### EXERCISE DIRECTIONS
Copy out the material word for word, from the line containing "Task: Show info tooltip for Primary subnet" up to and including the line containing "Click the 382".
** Begin **
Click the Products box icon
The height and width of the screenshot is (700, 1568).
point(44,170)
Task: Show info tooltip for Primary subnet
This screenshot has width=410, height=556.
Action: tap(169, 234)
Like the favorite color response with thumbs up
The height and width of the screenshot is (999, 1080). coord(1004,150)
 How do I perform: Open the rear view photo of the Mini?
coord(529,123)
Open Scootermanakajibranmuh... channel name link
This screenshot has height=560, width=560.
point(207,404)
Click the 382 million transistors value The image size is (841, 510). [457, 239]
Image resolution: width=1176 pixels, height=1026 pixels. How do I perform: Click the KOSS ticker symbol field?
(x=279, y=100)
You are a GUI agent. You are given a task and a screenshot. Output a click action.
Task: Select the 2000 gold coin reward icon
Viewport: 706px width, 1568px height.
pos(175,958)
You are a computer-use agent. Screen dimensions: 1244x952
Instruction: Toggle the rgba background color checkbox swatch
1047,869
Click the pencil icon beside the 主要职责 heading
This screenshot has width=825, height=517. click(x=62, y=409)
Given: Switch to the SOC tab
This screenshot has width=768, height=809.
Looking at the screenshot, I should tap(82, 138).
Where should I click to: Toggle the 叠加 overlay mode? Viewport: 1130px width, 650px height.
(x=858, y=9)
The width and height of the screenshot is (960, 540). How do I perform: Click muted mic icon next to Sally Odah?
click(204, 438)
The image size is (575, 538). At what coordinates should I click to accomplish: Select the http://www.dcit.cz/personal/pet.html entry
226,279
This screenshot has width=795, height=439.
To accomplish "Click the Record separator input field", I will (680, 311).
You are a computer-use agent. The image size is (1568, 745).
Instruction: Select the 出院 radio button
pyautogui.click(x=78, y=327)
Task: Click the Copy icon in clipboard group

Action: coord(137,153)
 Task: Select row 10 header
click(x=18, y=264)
** End **
### RESULT OF THE TASK
Task: Show info tooltip for Primary subnet
This screenshot has width=410, height=556.
Action: tap(169, 234)
Like the favorite color response with thumbs up
The height and width of the screenshot is (999, 1080). coord(1004,150)
 How do I perform: Open the rear view photo of the Mini?
coord(529,123)
Open Scootermanakajibranmuh... channel name link
This screenshot has height=560, width=560.
point(207,404)
Click the 382 million transistors value The image size is (841, 510). [457, 239]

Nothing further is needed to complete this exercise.